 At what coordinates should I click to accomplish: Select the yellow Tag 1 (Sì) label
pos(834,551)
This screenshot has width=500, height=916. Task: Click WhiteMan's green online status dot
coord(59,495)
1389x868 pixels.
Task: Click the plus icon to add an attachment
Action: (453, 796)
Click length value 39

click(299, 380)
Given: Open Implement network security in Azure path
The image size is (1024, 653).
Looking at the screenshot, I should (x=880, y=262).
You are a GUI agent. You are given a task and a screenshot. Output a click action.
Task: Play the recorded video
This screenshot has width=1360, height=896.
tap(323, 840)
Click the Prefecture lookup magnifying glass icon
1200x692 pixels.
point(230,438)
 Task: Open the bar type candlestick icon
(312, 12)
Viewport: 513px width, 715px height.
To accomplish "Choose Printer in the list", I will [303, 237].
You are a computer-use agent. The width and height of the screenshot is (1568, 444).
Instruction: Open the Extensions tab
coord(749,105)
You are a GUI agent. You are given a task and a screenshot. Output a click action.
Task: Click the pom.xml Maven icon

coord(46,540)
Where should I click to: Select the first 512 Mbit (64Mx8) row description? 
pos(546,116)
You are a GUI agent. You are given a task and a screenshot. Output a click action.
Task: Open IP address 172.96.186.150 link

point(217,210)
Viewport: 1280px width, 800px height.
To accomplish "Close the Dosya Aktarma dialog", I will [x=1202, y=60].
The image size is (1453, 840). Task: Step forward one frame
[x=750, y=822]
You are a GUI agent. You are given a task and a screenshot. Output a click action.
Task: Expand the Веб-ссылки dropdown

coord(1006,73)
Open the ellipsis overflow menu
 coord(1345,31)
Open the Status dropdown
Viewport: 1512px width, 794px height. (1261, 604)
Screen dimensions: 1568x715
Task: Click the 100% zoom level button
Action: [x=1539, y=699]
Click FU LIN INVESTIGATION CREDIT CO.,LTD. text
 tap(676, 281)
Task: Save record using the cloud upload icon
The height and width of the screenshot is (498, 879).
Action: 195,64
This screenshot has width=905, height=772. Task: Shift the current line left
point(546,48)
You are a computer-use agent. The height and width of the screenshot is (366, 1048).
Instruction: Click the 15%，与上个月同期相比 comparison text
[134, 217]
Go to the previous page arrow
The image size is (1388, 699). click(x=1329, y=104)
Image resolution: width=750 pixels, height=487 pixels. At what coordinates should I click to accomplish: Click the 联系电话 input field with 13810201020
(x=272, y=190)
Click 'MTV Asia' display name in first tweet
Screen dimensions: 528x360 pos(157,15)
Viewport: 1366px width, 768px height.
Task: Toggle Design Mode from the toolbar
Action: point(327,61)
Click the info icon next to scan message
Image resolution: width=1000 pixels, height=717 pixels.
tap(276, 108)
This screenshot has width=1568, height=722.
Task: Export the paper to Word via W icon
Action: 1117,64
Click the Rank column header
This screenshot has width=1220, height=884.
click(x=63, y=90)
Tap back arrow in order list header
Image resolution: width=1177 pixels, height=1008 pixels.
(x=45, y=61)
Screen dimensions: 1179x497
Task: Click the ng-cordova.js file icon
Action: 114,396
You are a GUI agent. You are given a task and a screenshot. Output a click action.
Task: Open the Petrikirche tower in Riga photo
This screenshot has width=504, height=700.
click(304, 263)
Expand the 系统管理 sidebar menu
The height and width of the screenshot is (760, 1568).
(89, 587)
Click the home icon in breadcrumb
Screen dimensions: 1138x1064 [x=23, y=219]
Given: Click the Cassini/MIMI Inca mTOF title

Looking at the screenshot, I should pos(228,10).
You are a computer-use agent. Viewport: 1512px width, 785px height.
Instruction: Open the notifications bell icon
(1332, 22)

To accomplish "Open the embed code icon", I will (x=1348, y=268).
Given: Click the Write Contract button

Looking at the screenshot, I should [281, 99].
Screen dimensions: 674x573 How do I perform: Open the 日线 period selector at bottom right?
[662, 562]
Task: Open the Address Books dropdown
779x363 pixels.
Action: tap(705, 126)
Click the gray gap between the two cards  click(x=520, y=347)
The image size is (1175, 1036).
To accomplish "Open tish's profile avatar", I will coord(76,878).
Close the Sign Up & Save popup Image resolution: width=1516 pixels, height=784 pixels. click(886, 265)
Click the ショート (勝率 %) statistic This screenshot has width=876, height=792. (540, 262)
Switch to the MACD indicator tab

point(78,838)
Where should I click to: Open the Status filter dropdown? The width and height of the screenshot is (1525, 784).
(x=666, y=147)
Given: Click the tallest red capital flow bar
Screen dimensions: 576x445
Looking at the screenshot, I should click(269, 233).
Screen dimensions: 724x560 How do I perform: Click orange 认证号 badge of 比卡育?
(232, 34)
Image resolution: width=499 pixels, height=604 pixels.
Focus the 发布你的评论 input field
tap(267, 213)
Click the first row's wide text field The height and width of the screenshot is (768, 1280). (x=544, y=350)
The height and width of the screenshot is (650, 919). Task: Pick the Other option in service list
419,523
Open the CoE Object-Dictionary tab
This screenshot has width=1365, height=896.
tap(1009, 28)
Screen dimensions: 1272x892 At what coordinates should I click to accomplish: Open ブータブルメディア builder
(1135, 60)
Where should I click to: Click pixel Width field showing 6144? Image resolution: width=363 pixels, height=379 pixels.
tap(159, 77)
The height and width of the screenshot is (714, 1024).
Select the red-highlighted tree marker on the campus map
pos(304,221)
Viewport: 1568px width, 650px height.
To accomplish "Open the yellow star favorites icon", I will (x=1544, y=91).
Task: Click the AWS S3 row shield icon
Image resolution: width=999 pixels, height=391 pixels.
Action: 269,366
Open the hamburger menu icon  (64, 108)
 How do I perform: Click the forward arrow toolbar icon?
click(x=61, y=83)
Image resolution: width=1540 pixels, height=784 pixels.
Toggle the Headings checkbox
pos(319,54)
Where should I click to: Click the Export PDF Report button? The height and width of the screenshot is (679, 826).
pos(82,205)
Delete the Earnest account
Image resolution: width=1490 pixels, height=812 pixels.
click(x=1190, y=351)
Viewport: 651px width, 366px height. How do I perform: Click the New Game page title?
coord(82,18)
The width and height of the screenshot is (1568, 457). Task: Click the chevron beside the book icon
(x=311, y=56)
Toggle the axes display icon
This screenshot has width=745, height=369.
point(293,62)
******
Reproduce the material above line for line, unchanged.

 At what coordinates should I click to accomplish: Select the yellow Tag 1 (Sì) label
pos(834,551)
This screenshot has width=500, height=916. Task: Click WhiteMan's green online status dot
coord(59,495)
1389x868 pixels.
Task: Click the plus icon to add an attachment
Action: (453, 796)
Click length value 39

click(299, 380)
Given: Open Implement network security in Azure path
The image size is (1024, 653).
Looking at the screenshot, I should (x=880, y=262).
You are a GUI agent. You are given a task and a screenshot. Output a click action.
Task: Play the recorded video
This screenshot has width=1360, height=896.
tap(323, 840)
Click the Prefecture lookup magnifying glass icon
1200x692 pixels.
point(230,438)
 Task: Open the bar type candlestick icon
(312, 12)
Viewport: 513px width, 715px height.
To accomplish "Choose Printer in the list", I will [303, 237].
You are a computer-use agent. The width and height of the screenshot is (1568, 444).
Instruction: Open the Extensions tab
coord(749,105)
You are a GUI agent. You are given a task and a screenshot. Output a click action.
Task: Click the pom.xml Maven icon

coord(46,540)
Where should I click to: Select the first 512 Mbit (64Mx8) row description? 
pos(546,116)
You are a GUI agent. You are given a task and a screenshot. Output a click action.
Task: Open IP address 172.96.186.150 link

point(217,210)
Viewport: 1280px width, 800px height.
To accomplish "Close the Dosya Aktarma dialog", I will [x=1202, y=60].
The image size is (1453, 840). Task: Step forward one frame
[x=750, y=822]
You are a GUI agent. You are given a task and a screenshot. Output a click action.
Task: Expand the Веб-ссылки dropdown

coord(1006,73)
Open the ellipsis overflow menu
 coord(1345,31)
Open the Status dropdown
Viewport: 1512px width, 794px height. (1261, 604)
Screen dimensions: 1568x715
Task: Click the 100% zoom level button
Action: [x=1539, y=699]
Click FU LIN INVESTIGATION CREDIT CO.,LTD. text
 tap(676, 281)
Task: Save record using the cloud upload icon
The height and width of the screenshot is (498, 879).
Action: 195,64
This screenshot has width=905, height=772. Task: Shift the current line left
point(546,48)
You are a computer-use agent. The height and width of the screenshot is (366, 1048).
Instruction: Click the 15%，与上个月同期相比 comparison text
[134, 217]
Go to the previous page arrow
The image size is (1388, 699). click(x=1329, y=104)
Image resolution: width=750 pixels, height=487 pixels. At what coordinates should I click to accomplish: Click the 联系电话 input field with 13810201020
(x=272, y=190)
Click 'MTV Asia' display name in first tweet
Screen dimensions: 528x360 pos(157,15)
Viewport: 1366px width, 768px height.
Task: Toggle Design Mode from the toolbar
Action: point(327,61)
Click the info icon next to scan message
Image resolution: width=1000 pixels, height=717 pixels.
tap(276, 108)
This screenshot has width=1568, height=722.
Task: Export the paper to Word via W icon
Action: 1117,64
Click the Rank column header
This screenshot has width=1220, height=884.
click(x=63, y=90)
Tap back arrow in order list header
Image resolution: width=1177 pixels, height=1008 pixels.
(x=45, y=61)
Screen dimensions: 1179x497
Task: Click the ng-cordova.js file icon
Action: 114,396
You are a GUI agent. You are given a task and a screenshot. Output a click action.
Task: Open the Petrikirche tower in Riga photo
This screenshot has width=504, height=700.
click(304, 263)
Expand the 系统管理 sidebar menu
The height and width of the screenshot is (760, 1568).
(89, 587)
Click the home icon in breadcrumb
Screen dimensions: 1138x1064 [x=23, y=219]
Given: Click the Cassini/MIMI Inca mTOF title

Looking at the screenshot, I should pos(228,10).
You are a computer-use agent. Viewport: 1512px width, 785px height.
Instruction: Open the notifications bell icon
(1332, 22)

To accomplish "Open the embed code icon", I will (x=1348, y=268).
Given: Click the Write Contract button

Looking at the screenshot, I should [281, 99].
Screen dimensions: 674x573 How do I perform: Open the 日线 period selector at bottom right?
[662, 562]
Task: Open the Address Books dropdown
779x363 pixels.
Action: tap(705, 126)
Click the gray gap between the two cards  click(x=520, y=347)
The image size is (1175, 1036).
To accomplish "Open tish's profile avatar", I will coord(76,878).
Close the Sign Up & Save popup Image resolution: width=1516 pixels, height=784 pixels. click(886, 265)
Click the ショート (勝率 %) statistic This screenshot has width=876, height=792. (540, 262)
Switch to the MACD indicator tab

point(78,838)
Where should I click to: Open the Status filter dropdown? The width and height of the screenshot is (1525, 784).
(x=666, y=147)
Given: Click the tallest red capital flow bar
Screen dimensions: 576x445
Looking at the screenshot, I should click(269, 233).
Screen dimensions: 724x560 How do I perform: Click orange 认证号 badge of 比卡育?
(232, 34)
Image resolution: width=499 pixels, height=604 pixels.
Focus the 发布你的评论 input field
tap(267, 213)
Click the first row's wide text field The height and width of the screenshot is (768, 1280). (x=544, y=350)
The height and width of the screenshot is (650, 919). Task: Pick the Other option in service list
419,523
Open the CoE Object-Dictionary tab
This screenshot has width=1365, height=896.
tap(1009, 28)
Screen dimensions: 1272x892 At what coordinates should I click to accomplish: Open ブータブルメディア builder
(1135, 60)
Where should I click to: Click pixel Width field showing 6144? Image resolution: width=363 pixels, height=379 pixels.
tap(159, 77)
The height and width of the screenshot is (714, 1024).
Select the red-highlighted tree marker on the campus map
pos(304,221)
Viewport: 1568px width, 650px height.
To accomplish "Open the yellow star favorites icon", I will (x=1544, y=91).
Task: Click the AWS S3 row shield icon
Image resolution: width=999 pixels, height=391 pixels.
Action: 269,366
Open the hamburger menu icon  (64, 108)
 How do I perform: Click the forward arrow toolbar icon?
click(x=61, y=83)
Image resolution: width=1540 pixels, height=784 pixels.
Toggle the Headings checkbox
pos(319,54)
Where should I click to: Click the Export PDF Report button? The height and width of the screenshot is (679, 826).
pos(82,205)
Delete the Earnest account
Image resolution: width=1490 pixels, height=812 pixels.
click(x=1190, y=351)
Viewport: 651px width, 366px height. How do I perform: Click the New Game page title?
coord(82,18)
The width and height of the screenshot is (1568, 457). Task: Click the chevron beside the book icon
(x=311, y=56)
Toggle the axes display icon
This screenshot has width=745, height=369.
point(293,62)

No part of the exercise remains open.